Remix.run Logo
paulsutter 7 hours ago

Utf8 solved this completely. It works with any length unicode and on average takes up almost as little storage as ascii.

Utf16 is brain dead and an embarrassment

wvenable 7 hours ago | parent | next [-]

Blame the Unicode consortium for not coming up UTF-8 first (or, really, at all). And for assuming that 65526 code points would be enough for everyone.

So many problems could be solved with a time machine.

kstrauser 6 hours ago | parent [-]

The first draft of Unicode was in 1988. Thompson and Pike came up with UTF-8 in 1992, made an RFC in 1998. UTF-16 came along in 1996, made an RFC in 2000.

The time machine would've involved Microsoft saying "it's clear now that USC-2 was a bad idea, so let's start migrating to something genuinely better".

wvenable 2 hours ago | parent | next [-]

I don't think it was clear at the time that UTF-8 would take off. UCS-2 and then UTF-16 was well established by 2000 in both Microsoft technologies and elsewhere (like Java). Linux, despite the existence of UTF-8, would still take years to get acceptable internationalization support. Developing good and secure internationalization is a hard problem -- it took a long time for everyone.

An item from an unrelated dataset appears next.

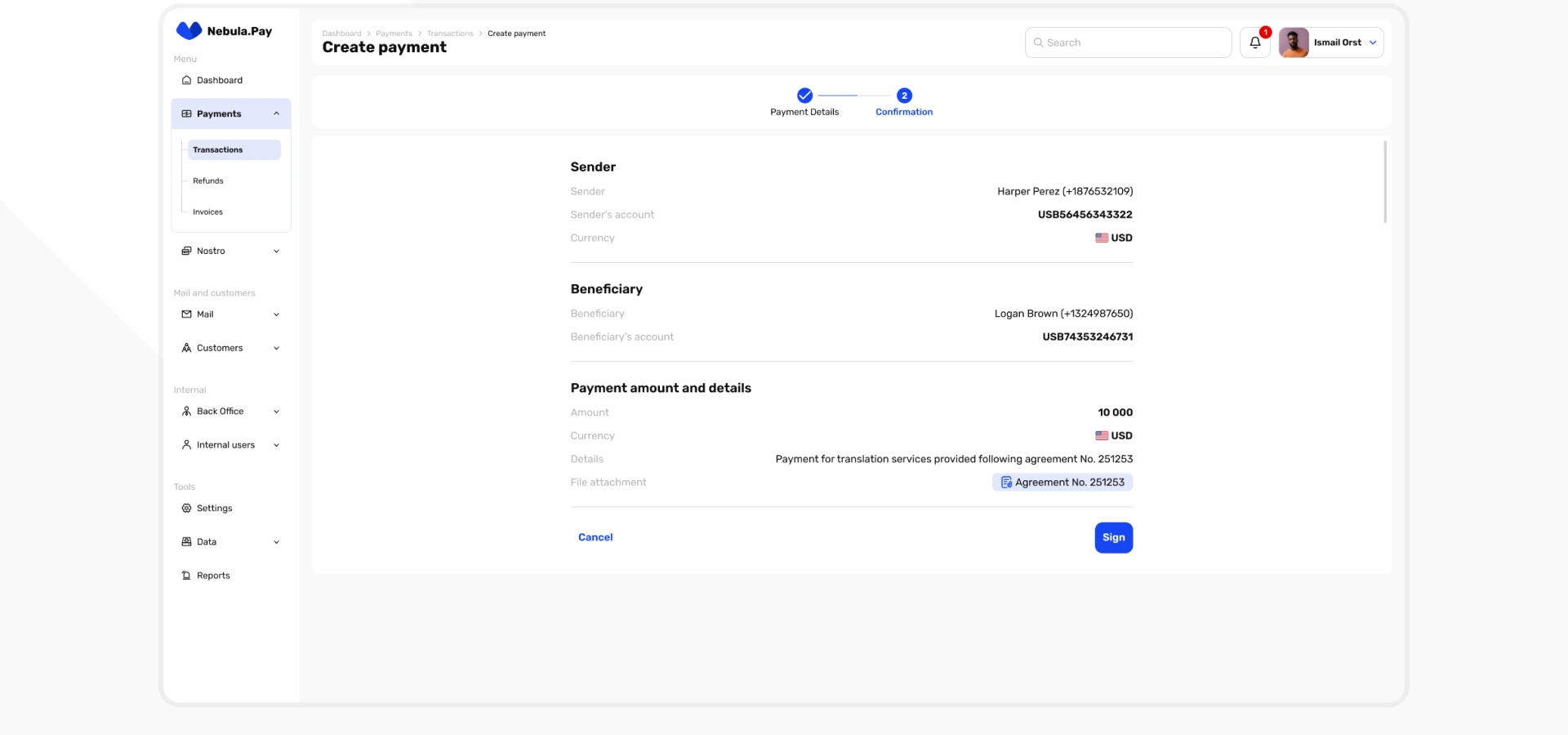Screen dimensions: 1568x735
Task: Open the Refunds submenu item
Action: click(208, 181)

It's now 2026, everything always looks different in hindsight.

kstrauser 14 minutes ago | parent [-]

I don’t remember it quite that way. Localization was a giant question, sure. Are we using C or UTF-8 for the default locale? That had lots of screaming matches. But in the network service world, I don’t remember ever hearing more than a token resistance against choosing UTF-8 as the successor to ASCII. It was a huge win, especially since ASCII text is already valid UTF-8 text. Make your browser default to parsing docs with that encoding and you can still parse all existing ASCII docs with zero changes! That was a huge, enormous selling point.

Windows is far from a niche player, to be sure. Yet it seems like literally every other OS but them was going with one encoding for everything, while they went in a totally different direction that got complaints even then. I truly believe they thought they’d win that battle and eventually everyone else would move to UTF-16 to join them. Meanwhile, every other OS vendor was like, nah, no way we’re rewriting everything from scratch to work with a not-backward compatible encoding.

gpvos 3 hours ago | parent | prev [-]

MS could easily have added proper UTF-8 support in the early 2000s instead of the late 2010s.

kstrauser 3 hours ago | parent [-]

Yep. It would've been a better landing pad than UTF-16 since they had to migrate off UCS-2 anyway.

Dwedit 3 hours ago | parent | prev [-]

It gets worse for UTF-16, Windows will let you name files using unpaired surrogates, now you have a filename that exists on your disk that cannot be represented in UTF-8 (nor compliant UTF-16 for that matter). Because of that, there's yet another encoding called WTF-8 that can represent the arbitrary invalid 16-bit values.